[SUPPLIED INFORMATION]

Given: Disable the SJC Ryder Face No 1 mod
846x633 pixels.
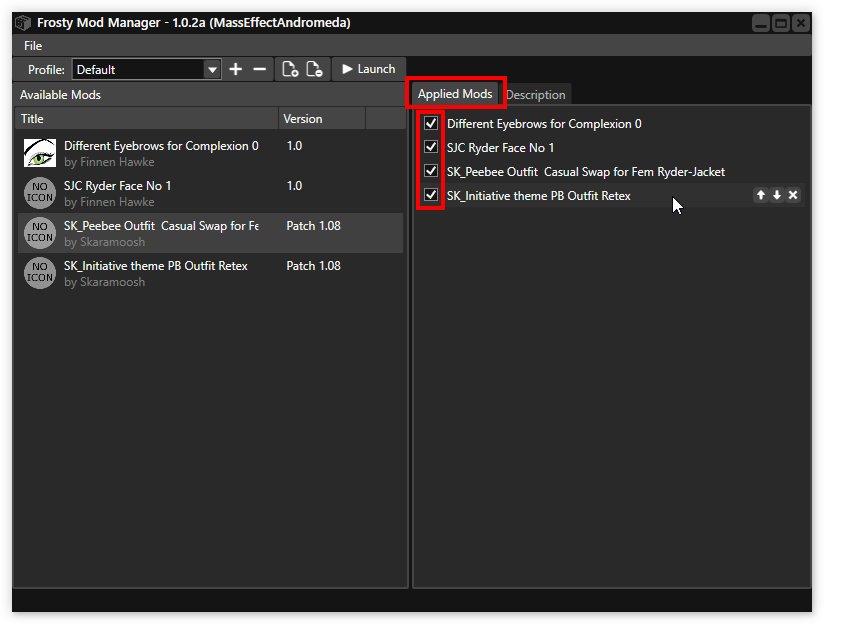Looking at the screenshot, I should coord(431,148).
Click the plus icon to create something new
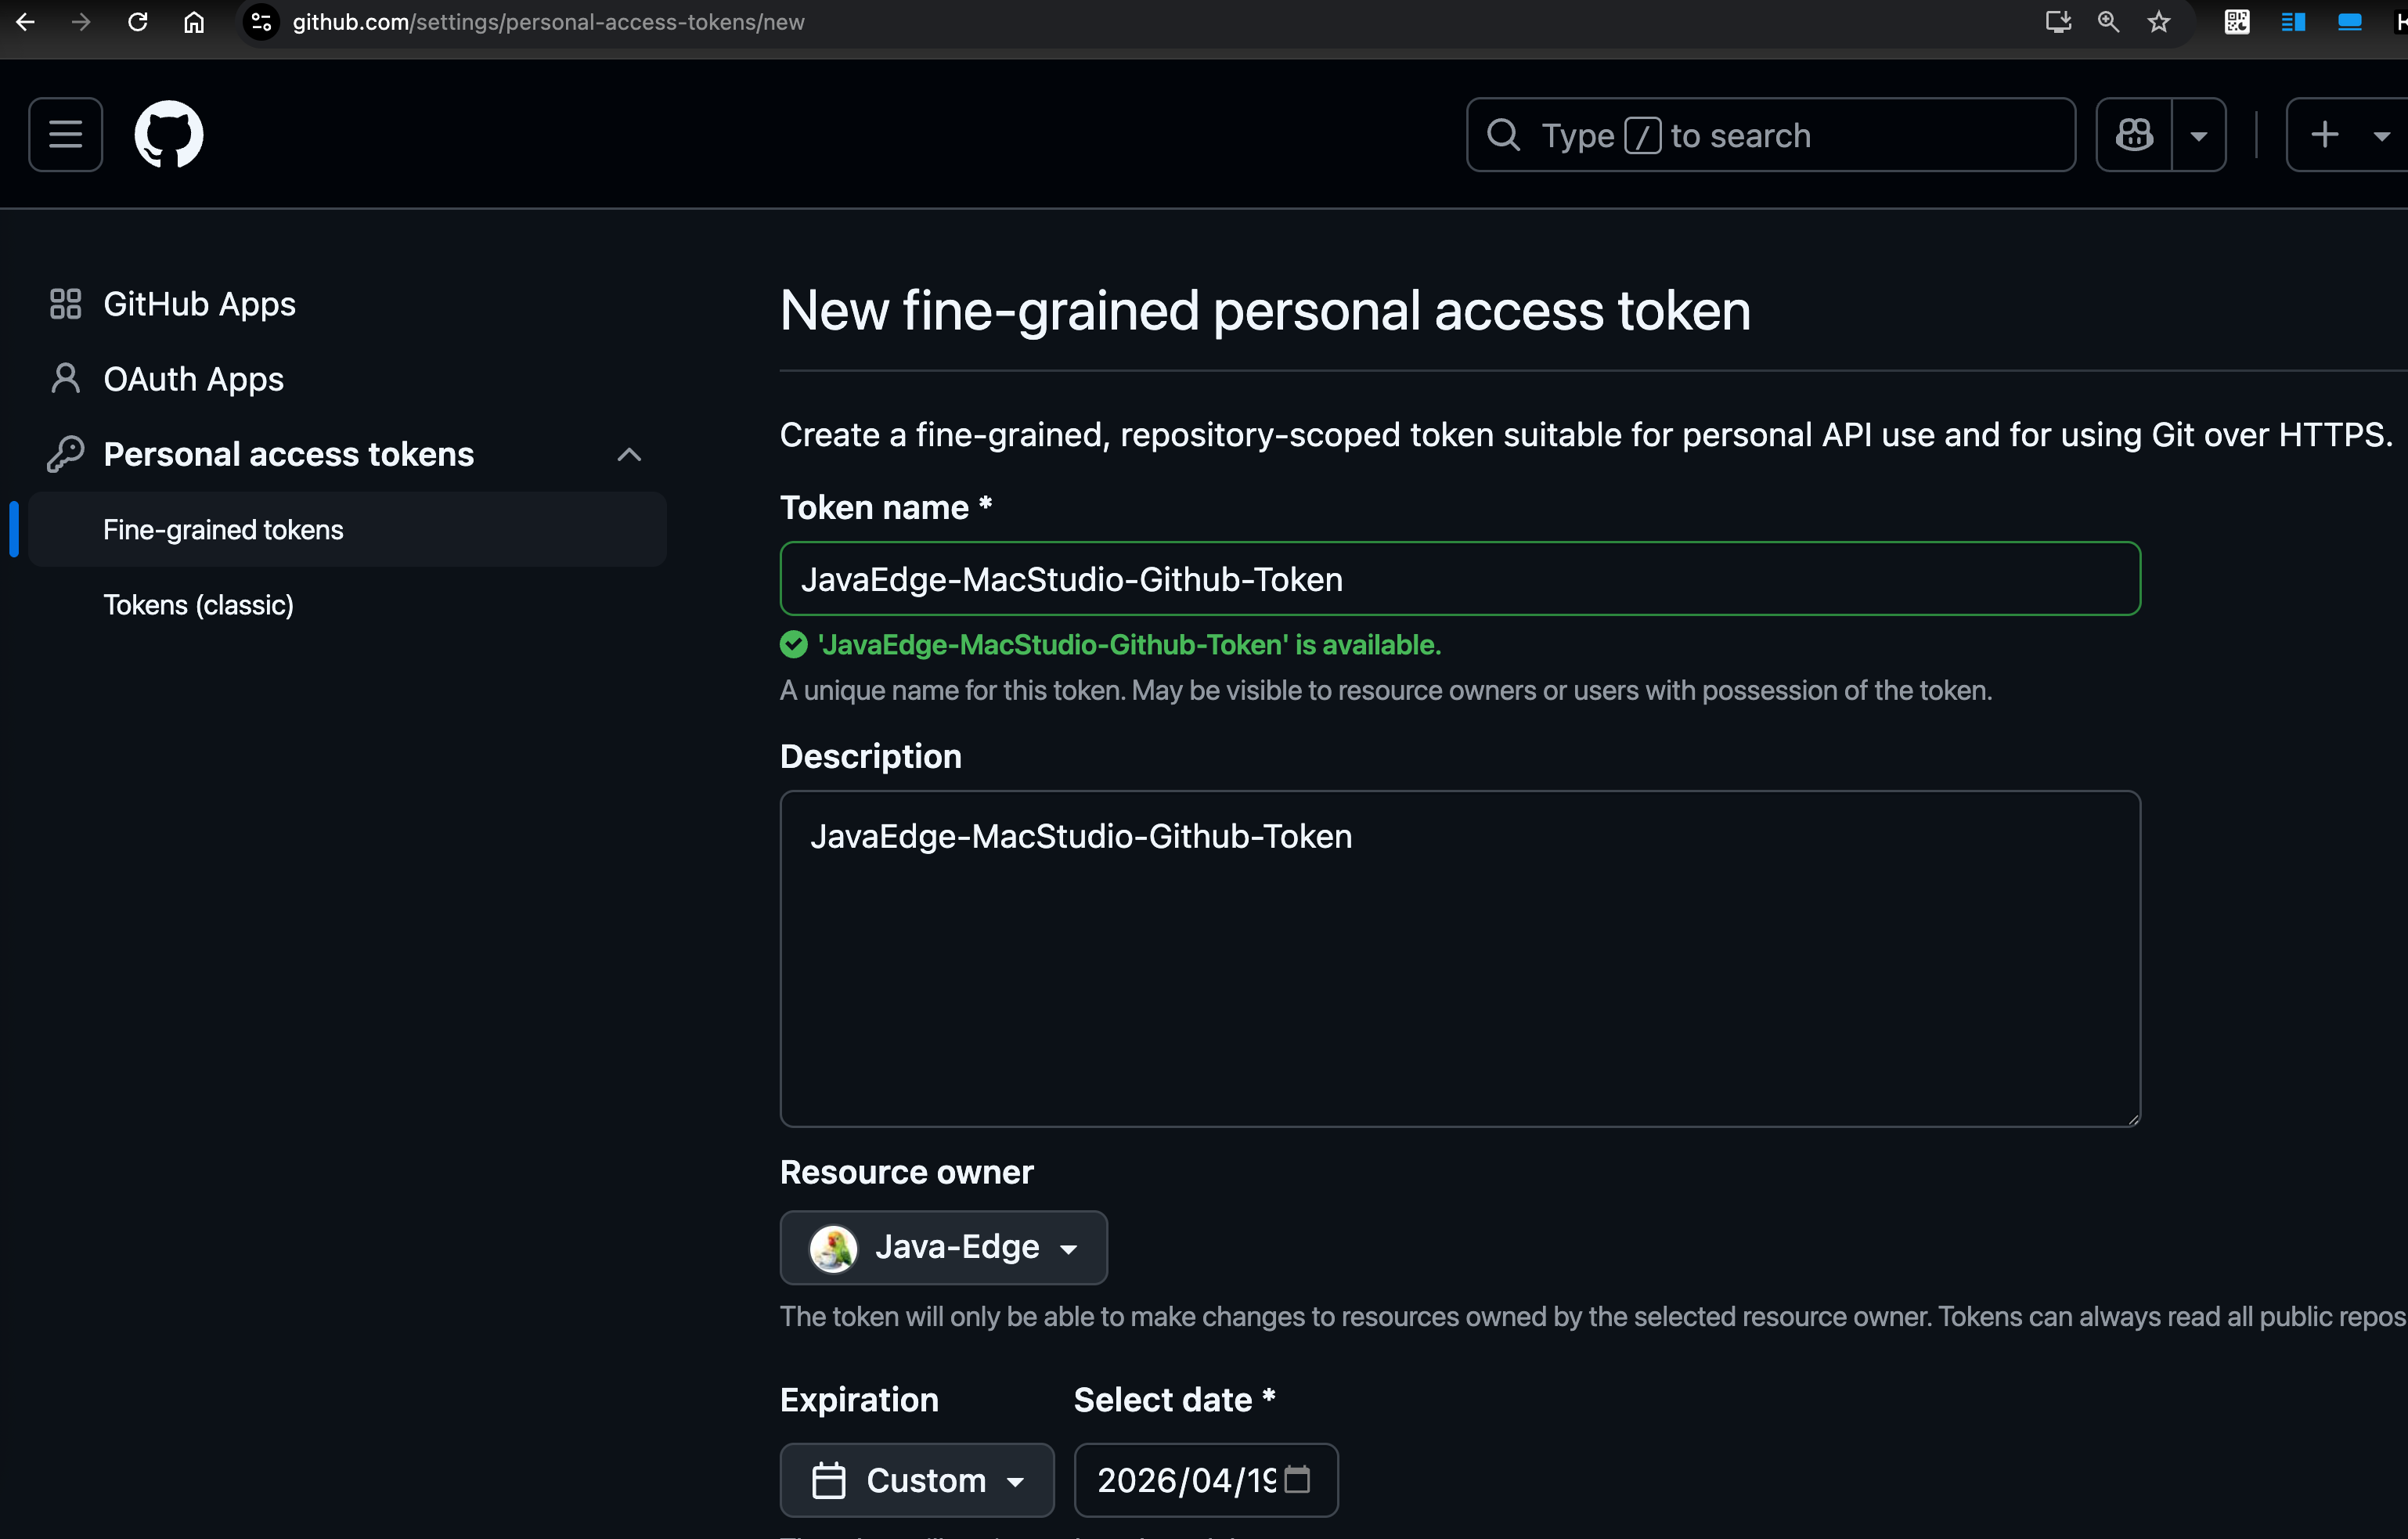 pos(2325,134)
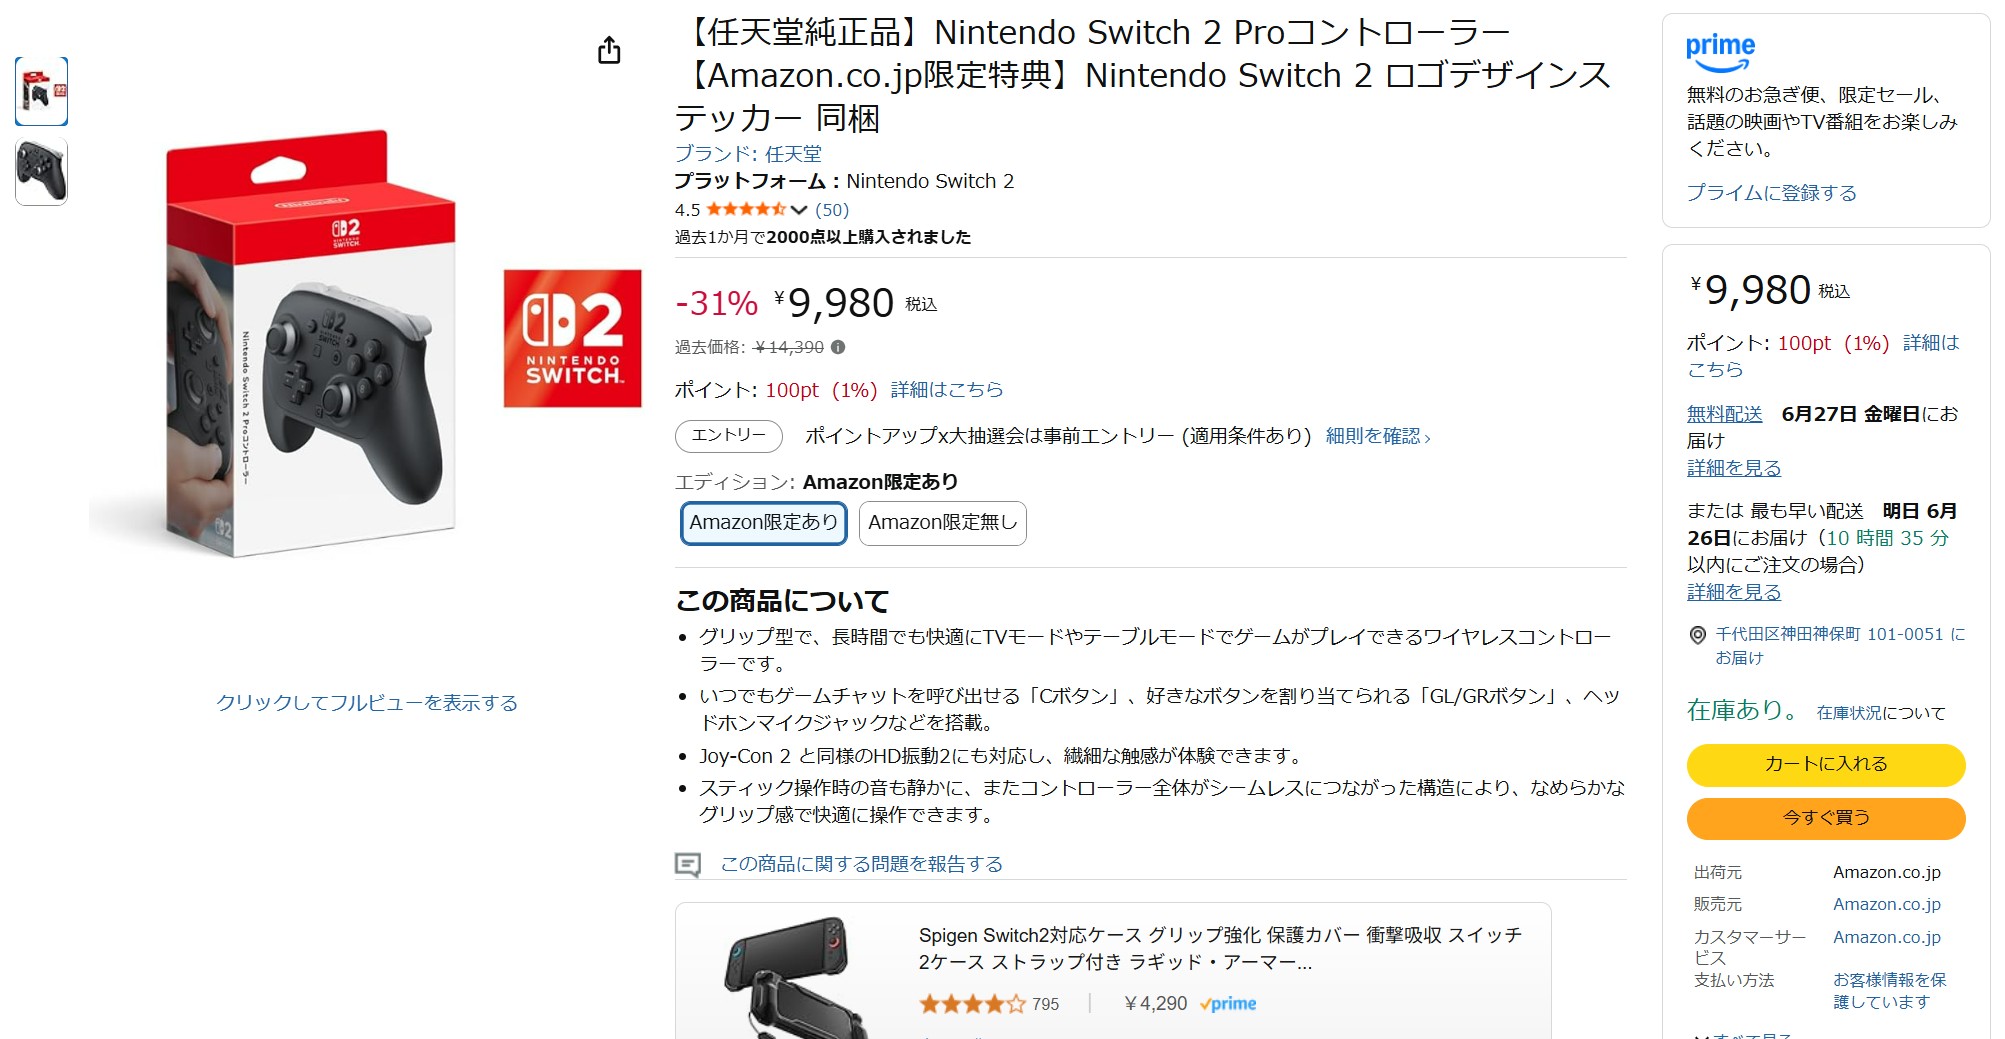Click the report problem speech bubble icon
Viewport: 2005px width, 1039px height.
[687, 863]
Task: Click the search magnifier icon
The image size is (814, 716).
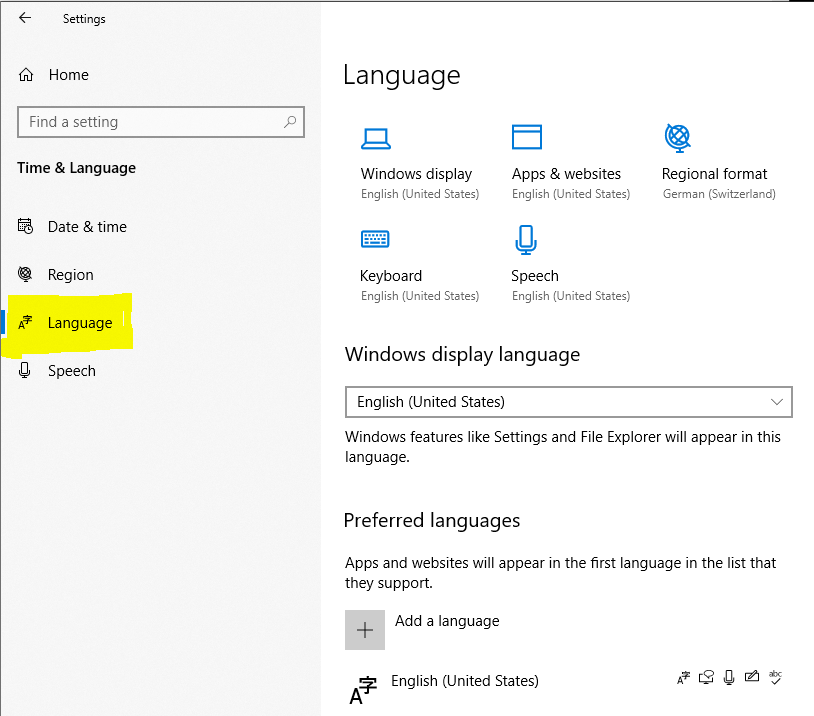Action: click(x=290, y=122)
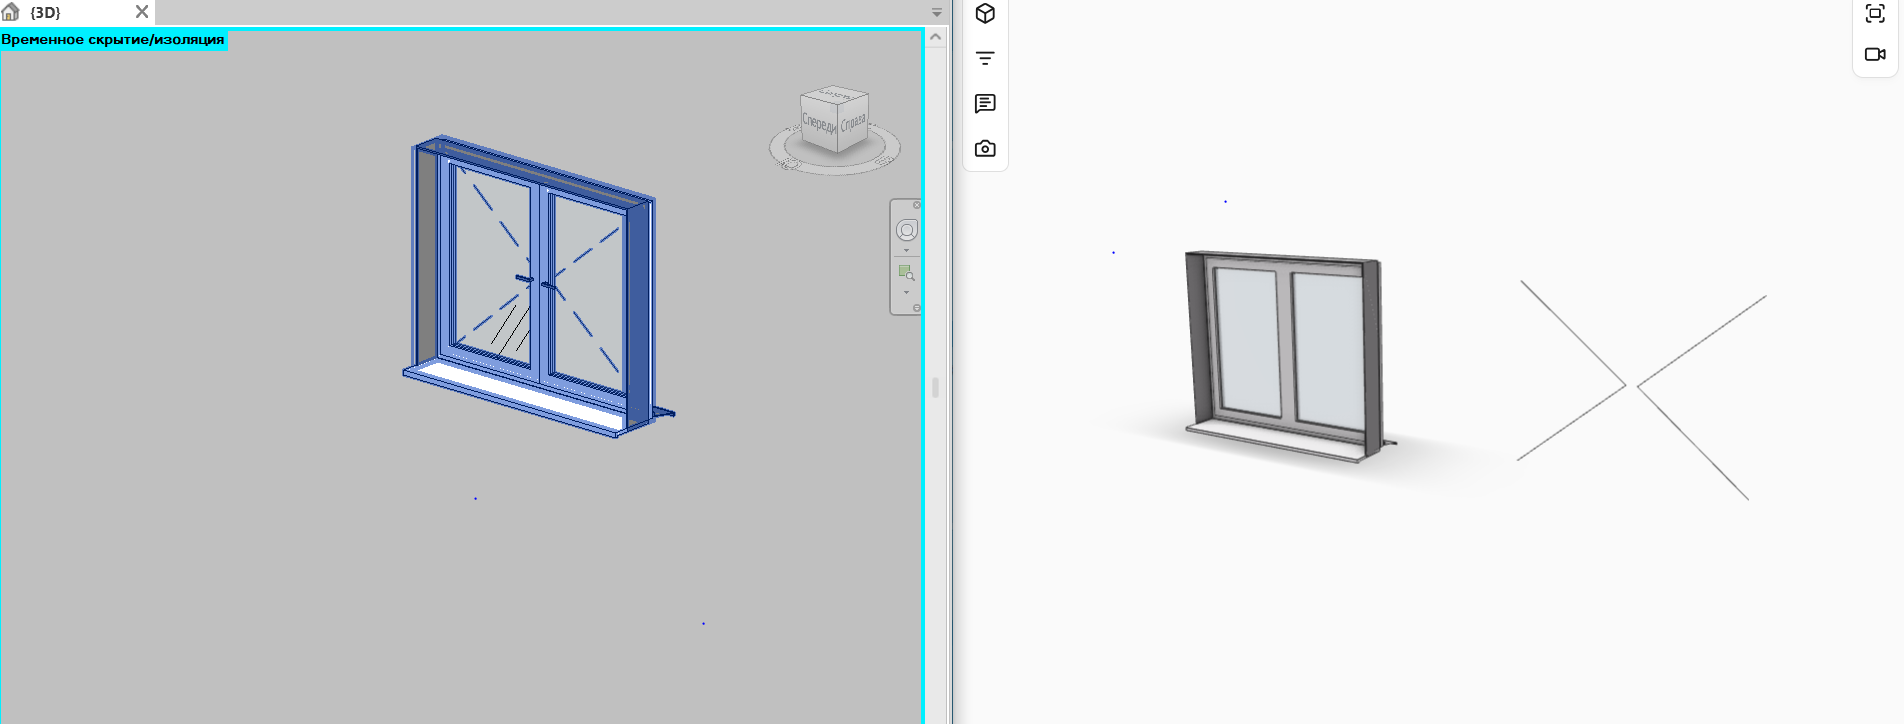Click the fit-to-view frame icon

1875,13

[/SUPPLIED INFORMATION]

**ASSIGNMENT**:
Please retype exactly the lines from the line containing "Task: Click the search magnifier icon" through the final line of the records above, inclusive, leaving out any pictures.

**RESPONSE TO THE EXERCISE**:
Task: Click the search magnifier icon
The image size is (814, 716).
Action: click(x=290, y=122)
Click the fit-to-view frame icon

1875,13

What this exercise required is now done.